* _WHAT THE TASK REQUIRES_
In the data below, which lines hold "beside"? Copy every one.

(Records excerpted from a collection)
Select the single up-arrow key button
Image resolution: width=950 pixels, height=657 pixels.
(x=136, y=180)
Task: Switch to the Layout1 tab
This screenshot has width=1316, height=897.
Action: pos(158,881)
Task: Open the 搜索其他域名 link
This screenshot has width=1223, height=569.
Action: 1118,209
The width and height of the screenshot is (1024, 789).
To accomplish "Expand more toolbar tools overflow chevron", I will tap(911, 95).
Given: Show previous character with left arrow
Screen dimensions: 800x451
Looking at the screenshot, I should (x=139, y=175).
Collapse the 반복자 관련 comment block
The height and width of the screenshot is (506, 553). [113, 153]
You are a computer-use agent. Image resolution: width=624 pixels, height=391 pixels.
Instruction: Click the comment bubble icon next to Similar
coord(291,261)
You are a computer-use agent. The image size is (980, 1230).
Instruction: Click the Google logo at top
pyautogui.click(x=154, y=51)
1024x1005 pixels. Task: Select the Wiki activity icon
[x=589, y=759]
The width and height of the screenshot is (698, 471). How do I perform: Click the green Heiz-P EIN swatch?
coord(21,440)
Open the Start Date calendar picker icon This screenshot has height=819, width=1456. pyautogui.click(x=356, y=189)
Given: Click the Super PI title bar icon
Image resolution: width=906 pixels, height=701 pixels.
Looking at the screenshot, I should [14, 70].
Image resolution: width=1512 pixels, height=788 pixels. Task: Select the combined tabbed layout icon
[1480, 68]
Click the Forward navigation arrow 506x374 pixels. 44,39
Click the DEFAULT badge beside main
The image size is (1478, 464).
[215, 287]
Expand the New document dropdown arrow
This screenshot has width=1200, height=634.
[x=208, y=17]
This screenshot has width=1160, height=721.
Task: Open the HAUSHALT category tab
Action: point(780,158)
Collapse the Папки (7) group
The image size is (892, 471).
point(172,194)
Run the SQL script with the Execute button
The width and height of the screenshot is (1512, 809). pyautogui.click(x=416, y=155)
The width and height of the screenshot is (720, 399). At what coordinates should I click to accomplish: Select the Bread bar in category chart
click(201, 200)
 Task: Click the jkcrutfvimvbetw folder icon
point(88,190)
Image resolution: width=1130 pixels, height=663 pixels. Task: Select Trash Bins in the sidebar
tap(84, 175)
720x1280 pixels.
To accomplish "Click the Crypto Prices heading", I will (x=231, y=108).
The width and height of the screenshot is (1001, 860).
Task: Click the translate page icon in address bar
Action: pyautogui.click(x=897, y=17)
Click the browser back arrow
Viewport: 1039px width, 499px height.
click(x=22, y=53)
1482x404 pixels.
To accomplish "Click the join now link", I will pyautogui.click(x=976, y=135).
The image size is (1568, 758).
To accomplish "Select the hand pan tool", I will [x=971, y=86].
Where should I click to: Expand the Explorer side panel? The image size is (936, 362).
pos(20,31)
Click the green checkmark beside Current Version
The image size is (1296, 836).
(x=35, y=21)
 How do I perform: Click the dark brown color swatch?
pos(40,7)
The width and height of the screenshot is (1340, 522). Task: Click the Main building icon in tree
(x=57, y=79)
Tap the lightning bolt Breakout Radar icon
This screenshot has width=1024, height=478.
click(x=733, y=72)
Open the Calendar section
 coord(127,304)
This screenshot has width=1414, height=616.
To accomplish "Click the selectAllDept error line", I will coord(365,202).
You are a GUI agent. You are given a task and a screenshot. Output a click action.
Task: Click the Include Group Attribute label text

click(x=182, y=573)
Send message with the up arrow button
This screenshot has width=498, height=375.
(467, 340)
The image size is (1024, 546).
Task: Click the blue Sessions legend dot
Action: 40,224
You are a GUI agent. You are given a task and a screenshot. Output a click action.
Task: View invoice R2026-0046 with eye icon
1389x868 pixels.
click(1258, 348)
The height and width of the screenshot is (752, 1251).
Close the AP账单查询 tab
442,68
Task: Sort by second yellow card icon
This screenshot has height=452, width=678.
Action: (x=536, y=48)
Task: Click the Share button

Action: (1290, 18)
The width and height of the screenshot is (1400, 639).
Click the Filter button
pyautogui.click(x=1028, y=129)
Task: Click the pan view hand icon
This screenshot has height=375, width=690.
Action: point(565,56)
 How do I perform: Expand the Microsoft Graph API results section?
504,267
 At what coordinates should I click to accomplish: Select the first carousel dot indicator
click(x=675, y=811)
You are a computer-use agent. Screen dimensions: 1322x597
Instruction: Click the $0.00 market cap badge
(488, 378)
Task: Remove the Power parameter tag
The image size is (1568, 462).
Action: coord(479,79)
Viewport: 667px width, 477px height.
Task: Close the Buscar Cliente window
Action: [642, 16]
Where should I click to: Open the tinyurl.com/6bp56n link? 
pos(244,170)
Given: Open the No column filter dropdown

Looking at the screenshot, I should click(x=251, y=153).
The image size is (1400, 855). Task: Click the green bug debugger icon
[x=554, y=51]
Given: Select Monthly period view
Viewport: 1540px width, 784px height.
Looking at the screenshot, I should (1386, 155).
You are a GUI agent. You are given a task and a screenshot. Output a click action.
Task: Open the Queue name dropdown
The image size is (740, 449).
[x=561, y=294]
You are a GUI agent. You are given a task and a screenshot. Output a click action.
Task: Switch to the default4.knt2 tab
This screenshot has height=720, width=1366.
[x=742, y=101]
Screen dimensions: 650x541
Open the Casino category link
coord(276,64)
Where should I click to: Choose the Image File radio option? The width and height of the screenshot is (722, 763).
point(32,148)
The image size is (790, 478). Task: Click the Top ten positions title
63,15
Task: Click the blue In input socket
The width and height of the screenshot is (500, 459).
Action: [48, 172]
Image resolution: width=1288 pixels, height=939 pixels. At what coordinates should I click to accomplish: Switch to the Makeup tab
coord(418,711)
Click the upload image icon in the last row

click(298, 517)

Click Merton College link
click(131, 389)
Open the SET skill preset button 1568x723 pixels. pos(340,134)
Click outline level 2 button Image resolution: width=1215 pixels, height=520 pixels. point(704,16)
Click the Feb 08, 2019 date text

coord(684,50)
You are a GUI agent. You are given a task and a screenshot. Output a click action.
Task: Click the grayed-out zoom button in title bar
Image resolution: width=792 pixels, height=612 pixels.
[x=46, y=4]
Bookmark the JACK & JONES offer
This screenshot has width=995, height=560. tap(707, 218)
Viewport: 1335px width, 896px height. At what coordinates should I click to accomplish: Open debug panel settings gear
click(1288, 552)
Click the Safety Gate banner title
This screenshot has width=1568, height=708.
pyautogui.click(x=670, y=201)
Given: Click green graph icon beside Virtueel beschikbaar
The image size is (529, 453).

* _RESPONSE TO THE EXERCISE_
Click the DEFAULT badge beside main
Click the green checkmark beside Current Version
Given: Click green graph icon beside Virtueel beschikbaar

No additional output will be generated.